Corona-Pandemie: Überschuldete Privathaushalte – Das dicke Ende kommt erst noch
Das Deutsche Institut für Wirtschaftsforschung rechnet mit einer Welle von Unternehmensinsolvenzen.
Foto: dpaBerlin. Es ist eine Momentaufnahme, die zunächst verblüfft. Denn erneut ist die Zahl der überschuldeten Personen in Deutschland zurückgegangen – trotz der Coronakrise. Die Zahl sank 2020 um 69.000 auf 6,85 Millionen. Nach Angaben der Wirtschaftsauskunftei Creditreform entspricht das einer Überschuldungsquote, die den Anteil überschuldeter Personen im Verhältnis zu allen Erwachsenen wiedergibt, von 9,87 Prozent.
Der Zustand wird allerdings nicht von Dauer sein. Viele Faktoren sprechen dafür, dass das dicke Ende noch kommt. Noch entfalten Maßnahmen ihre Wirkung, die die Bundesregierung mit Beginn der Pandemie initiierte.
So wird das Instrument der Kurzarbeit großzügig genutzt, um die schlechte wirtschaftliche Lage von Unternehmen abzufedern. Zwar sinkt das Gehalt der Kurzarbeiter dadurch tendenziell, doch laufende Verpflichtungen können in der Regel beglichen werden.
Zur Entlastung der Verbraucher führte die Bundesregierung zudem zeitlich befristete Stundungen für Zinsen und Tilgungen von Immobilienfinanzierungen und Ratenkrediten ein. Zugute kommt den Beschäftigten auch, dass die Bundesregierung die Insolvenzantragspflicht für Unternehmen weitgehend bis zum 1. Oktober 2020 aussetzte. Die Zahl der Firmenpleiten ging bis zu dieser Frist teilweise zweistellig zurück.

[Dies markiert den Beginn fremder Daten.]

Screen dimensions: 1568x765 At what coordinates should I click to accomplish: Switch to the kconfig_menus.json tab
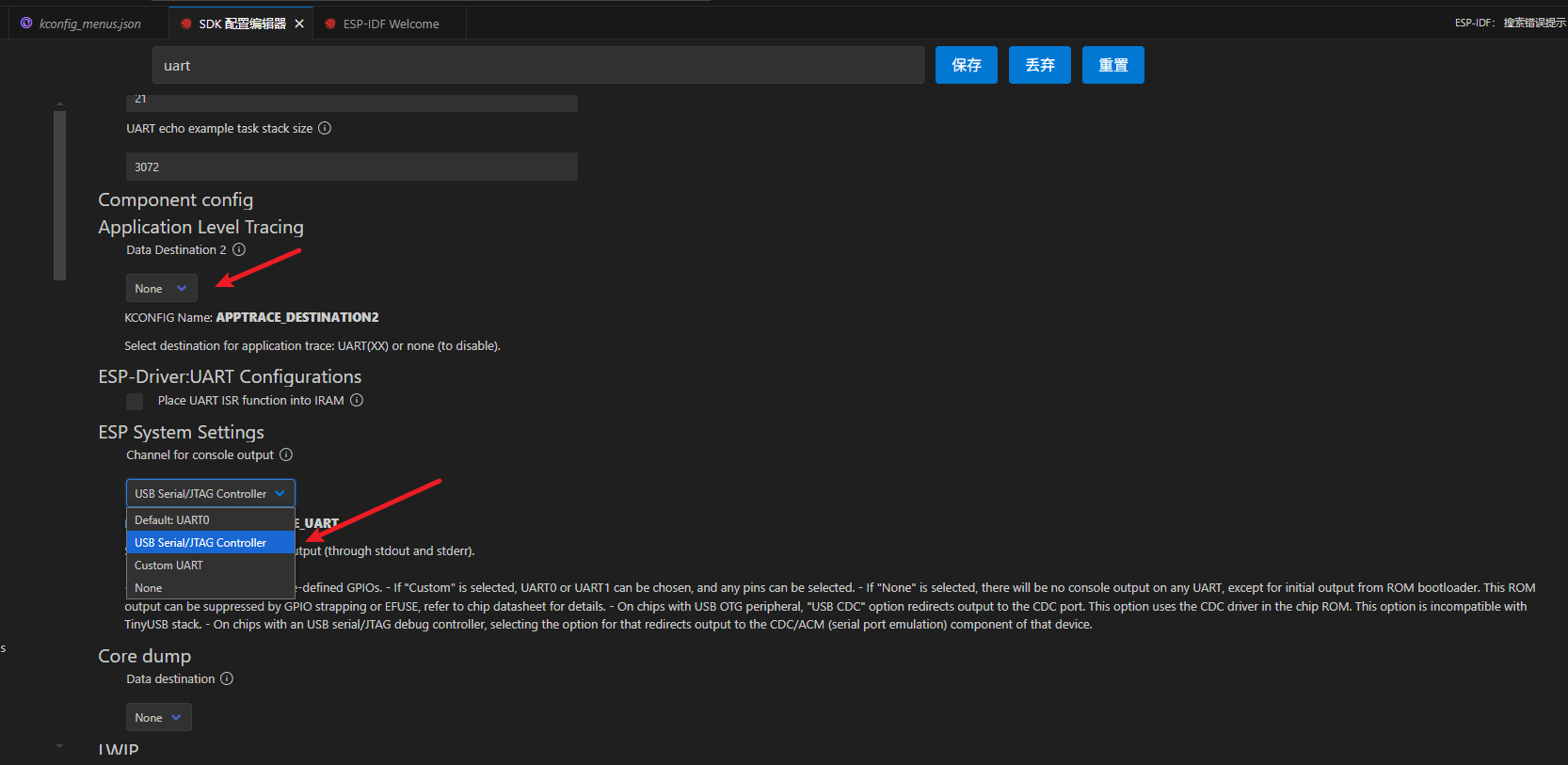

Welle von Unternehmensinsolvenzen
Doch die Effekte werden nicht von Dauer sein. Das Deutsche Institut für Wirtschaftsforschung rechnet mit einer Welle von Unternehmensinsolvenzen. Und Creditreform geht angesichts der weltweit ansteigenden Infektionszahlen von Folgen für Wirtschaft und Verbraucher aus, die gravierender als die der Weltfinanzkrise 2009 sein dürften.
Ein Blick in die Statistik zeigt, dass Arbeitslosigkeit eine der Hauptursachen für die Überschuldung ist. Es folgen Krankheit, Trennung, Scheidung und gescheiterte Selbstständigkeit – also liegt die Ursache häufig in Entwicklungen, auf die der Einzelne nur wenig Einfluss nehmen kann. Dabei soll nicht unerwähnt bleiben, dass „unwirtschaftliche Haushaltsführung“ zu 16 Prozent zur Überschuldung beiträgt.
Nicht wenige befürchten, dass die Freiberufler und Soloselbstständigen die neuen Sorgenkinder werden können. Die Gruppe, die je nach Definition zwischen einer Million und drei Millionen ausmacht, wurde von der Bundesregierung bei den ersten Hilfspaketen stiefmütterlich behandelt. Gescheiterte Selbstständige hatten bislang einen Anteil von 8,4 Prozent unter überschuldeten Personen. Er dürfte steigen.